赤羽健壱さん(42)と児玉智洋(42)のお笑いコンビ「サルゴリラ」。同期のお笑いコンビ「ライス」、「しずる」、そして作家・演出家の中村元樹さんとのユニット「メトロンズ」の第2回公演「ミスタースポットライト」(10月6日~10日、東京・赤坂RED/THEATHER)も開催します。新型コロナ禍で失ったもの、そして、得たもの。今の思いを語りました。

コロナ禍でつかみとったもの

児玉:去年からのコロナ禍で一時期は本当に仕事がなくなりました。ただ、それが少しずつ戻ってきたり、また新たなお仕事の形が出てきたりして、今はコロナ禍前の8割くらいにはなった感じですね。

新たなお仕事として出てきた中で大きかったのはオンラインのライブです。ここで新たな可能性というか、活路を見出した部分も大きかったですね。

ただ、先日、赤羽が主催の大喜利ライブをしたんですけど、それはそれで意外な展開がありまして…。

赤羽:そうですね。見てくださった方が4人でした…。出演者は5人だったので、こちらの方が多いという展開で(笑)。

児玉:これも考えようで、オンラインだったらどちらにしても目の前にお客さんはいらっしゃらないので、4人でも1万人でもいっしょですからね。その意味ではダメージを食らわないので助かってます(笑)。

あと、YouTube とか動画系の発信をすることもコロナ禍で多くなったので、編集の勉強もやるようになりました。

それまで映像系の発信自体ほとんどなかったですし、ましてや、それを編集するなんてことは全くなかったんですけど、今は普通に編集やテロップをつけたりはできるようになりました。ここは明らかに新たに加わったパーツですね。

赤羽:それと、これはナマのライブ、オンラインライブ問わずなんですけど、今の世の中だからこそ、僕らの仕事の意味がより一層あるのかなと再認識しました。これまで以上に「楽しかったです!」という声をいただいて、自分の仕事に意味があるという感覚を噛みしめました。

児玉:ま、この前の大喜利は4人だったんですけど…。

赤羽:伸びしろが大きいということだから(笑)。

新たな学び

児玉:期せずしてコロナ禍の中で始まったユニット「メトロンズ」もいろいろと意味を感じることになっています。

今回が2回目の公演なんですけど、前回でいうと脚本を担当したのが「しずる」の池田とオレだったんです。いくら同期と言っても、ネタ作りという非常に入り組んだところまで覗き見るようなことはないので、一緒にやる中で勉強になったことがいくつもありました。

池田は“人に伝える”ということをすごく大切にするんです。丁寧にやるというか。自分でやっていると、いくら思いを巡らせても気づかないところがあるというか、自分だからこそ自分のことに気づけないことがあるということを「メトロンズ」の活動から学んでいる気がしますね。

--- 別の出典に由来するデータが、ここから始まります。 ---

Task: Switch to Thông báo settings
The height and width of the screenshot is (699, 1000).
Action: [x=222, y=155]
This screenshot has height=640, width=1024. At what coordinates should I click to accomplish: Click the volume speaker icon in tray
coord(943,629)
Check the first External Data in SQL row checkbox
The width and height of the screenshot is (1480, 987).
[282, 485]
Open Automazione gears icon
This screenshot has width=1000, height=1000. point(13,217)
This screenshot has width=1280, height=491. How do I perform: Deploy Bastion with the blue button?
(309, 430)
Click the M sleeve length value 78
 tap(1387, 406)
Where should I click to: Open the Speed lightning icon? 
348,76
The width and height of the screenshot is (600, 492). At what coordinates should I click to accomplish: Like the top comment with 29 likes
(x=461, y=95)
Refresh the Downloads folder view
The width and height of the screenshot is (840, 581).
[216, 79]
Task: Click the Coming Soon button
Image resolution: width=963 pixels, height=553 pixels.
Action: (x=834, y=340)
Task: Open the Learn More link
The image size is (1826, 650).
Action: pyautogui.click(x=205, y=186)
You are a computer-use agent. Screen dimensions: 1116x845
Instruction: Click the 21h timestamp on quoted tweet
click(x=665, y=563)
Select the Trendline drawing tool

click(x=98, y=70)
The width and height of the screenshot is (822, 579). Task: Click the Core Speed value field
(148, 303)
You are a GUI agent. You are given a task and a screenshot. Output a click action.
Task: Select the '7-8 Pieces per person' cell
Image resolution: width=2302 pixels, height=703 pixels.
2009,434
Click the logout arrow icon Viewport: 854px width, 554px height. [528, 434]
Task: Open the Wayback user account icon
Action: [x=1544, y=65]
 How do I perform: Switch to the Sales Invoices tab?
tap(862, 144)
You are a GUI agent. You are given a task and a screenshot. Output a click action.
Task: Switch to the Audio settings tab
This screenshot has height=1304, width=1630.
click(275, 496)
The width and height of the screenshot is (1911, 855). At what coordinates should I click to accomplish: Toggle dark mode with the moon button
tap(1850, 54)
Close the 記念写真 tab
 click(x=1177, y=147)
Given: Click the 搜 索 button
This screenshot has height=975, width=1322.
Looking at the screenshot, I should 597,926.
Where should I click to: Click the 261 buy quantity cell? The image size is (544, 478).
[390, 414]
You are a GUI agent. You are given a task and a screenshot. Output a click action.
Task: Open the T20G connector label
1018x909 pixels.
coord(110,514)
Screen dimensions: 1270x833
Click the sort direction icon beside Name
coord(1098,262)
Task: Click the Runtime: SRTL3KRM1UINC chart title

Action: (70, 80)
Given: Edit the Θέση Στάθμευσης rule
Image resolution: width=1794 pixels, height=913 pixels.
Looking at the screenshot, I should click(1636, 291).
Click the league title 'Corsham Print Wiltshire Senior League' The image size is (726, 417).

ありがたいことに、芸人仲間からのお褒めの言葉もいろいろともらっていますし「メトロンズ」はしっかり頑張って形にしていきたいなと。

あと、新たな学びということでいうと、個人的には役者もやってみたいですね。もちろん基本はお笑いなんですけど、自分が一番楽しいのはコントとかで何かを演じている時だなと。だったら、そこを特化させるようなことができたらなと思ってもいるんです。

ムロツヨシさんとか佐藤二朗さんとか、そういう魅力的な人になれたらなと勝手ながら思っています。あと、今後の目標としては赤羽の大喜利もなんとか爆発的な売り上げを…。

赤羽:自分で言うのもアレだけど、爆発的に売るためにはて「EXIT」とか人気者に出てもらうしかないと思うよ(笑)。ただ、配信の世界は天井なしというか、チケットの枚数に制限もないですし、可能性は無限大ですから。「サザンオールスターズ」、ジャニーズ、そして僕の大喜利というくらいチケットが売れる日が来るよう頑張ります(笑)。

(撮影・中西正男)

■サルゴリラ

1979年4月6日生まれの赤羽健壱、79年の11月14日生まれの児玉智洋、そして松橋周太呂で2006年から活動していたお笑いトリオ「ジューシーズ」が松橋の脱退に伴い15年で解散し、16年から赤羽と児玉のコンビ「サルゴリラ」として再始動。NSC東京校9期生の同期「しずる」、「ライス」、そして、作家・演出家の中村元樹とのユニット「メトロンズ」を結成しており、第2回公演「ミスタースポットライト」(10月6日~10日、東京・赤坂RED/THEATHER)を開催する。